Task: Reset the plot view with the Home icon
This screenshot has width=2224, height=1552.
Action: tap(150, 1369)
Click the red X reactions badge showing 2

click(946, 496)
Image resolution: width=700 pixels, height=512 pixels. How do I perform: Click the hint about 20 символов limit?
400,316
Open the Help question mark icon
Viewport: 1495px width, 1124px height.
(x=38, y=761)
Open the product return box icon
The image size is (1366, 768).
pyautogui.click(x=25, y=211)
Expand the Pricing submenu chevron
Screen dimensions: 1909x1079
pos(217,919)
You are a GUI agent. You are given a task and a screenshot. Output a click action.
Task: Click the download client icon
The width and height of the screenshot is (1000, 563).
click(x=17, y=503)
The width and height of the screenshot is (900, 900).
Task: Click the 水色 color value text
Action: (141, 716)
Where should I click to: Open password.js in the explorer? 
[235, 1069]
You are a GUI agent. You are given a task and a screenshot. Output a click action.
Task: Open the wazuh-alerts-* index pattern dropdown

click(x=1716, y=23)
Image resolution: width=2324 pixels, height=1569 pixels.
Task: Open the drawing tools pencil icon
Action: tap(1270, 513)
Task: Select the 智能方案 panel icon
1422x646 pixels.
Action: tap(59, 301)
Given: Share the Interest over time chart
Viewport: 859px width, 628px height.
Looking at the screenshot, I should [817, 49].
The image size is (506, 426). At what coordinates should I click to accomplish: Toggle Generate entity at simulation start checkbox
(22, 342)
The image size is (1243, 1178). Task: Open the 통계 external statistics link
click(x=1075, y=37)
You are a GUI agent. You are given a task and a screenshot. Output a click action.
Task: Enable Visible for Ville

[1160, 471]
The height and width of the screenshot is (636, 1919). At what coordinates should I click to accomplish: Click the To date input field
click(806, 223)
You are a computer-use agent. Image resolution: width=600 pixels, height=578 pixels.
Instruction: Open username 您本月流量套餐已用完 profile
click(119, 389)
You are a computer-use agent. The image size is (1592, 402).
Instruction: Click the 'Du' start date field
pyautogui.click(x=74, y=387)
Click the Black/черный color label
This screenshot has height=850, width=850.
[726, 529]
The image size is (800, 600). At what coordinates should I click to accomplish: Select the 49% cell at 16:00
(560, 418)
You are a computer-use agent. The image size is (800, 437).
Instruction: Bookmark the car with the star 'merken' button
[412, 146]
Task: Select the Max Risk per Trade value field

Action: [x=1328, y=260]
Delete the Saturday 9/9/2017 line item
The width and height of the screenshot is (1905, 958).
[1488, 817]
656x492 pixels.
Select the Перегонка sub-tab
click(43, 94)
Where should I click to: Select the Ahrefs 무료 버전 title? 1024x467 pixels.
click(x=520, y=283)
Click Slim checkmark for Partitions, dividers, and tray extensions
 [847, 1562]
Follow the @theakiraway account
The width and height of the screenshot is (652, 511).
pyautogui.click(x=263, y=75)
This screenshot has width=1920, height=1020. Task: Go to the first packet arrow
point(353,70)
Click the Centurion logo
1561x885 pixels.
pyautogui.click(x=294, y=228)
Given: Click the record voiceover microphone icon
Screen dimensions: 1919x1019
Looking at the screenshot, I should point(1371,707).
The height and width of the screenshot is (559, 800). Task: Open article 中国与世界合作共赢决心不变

————————

Arrange the entries in the part that opens with the line containing "The image size is (1243, 1178)." and closes with the line containing "[1160, 471]" as a two-column CSV with the header row text,answer. Give one row per entry, put each field in double quotes, and replace line breaks with spaces.

text,answer
"The image size is (1243, 1178). Task: Open the 통계 external statistics link","click(x=1075, y=37)"
"You are a GUI agent. You are given a task and a screenshot. Output a click action. Task: Enable Visible for Ville","[1160, 471]"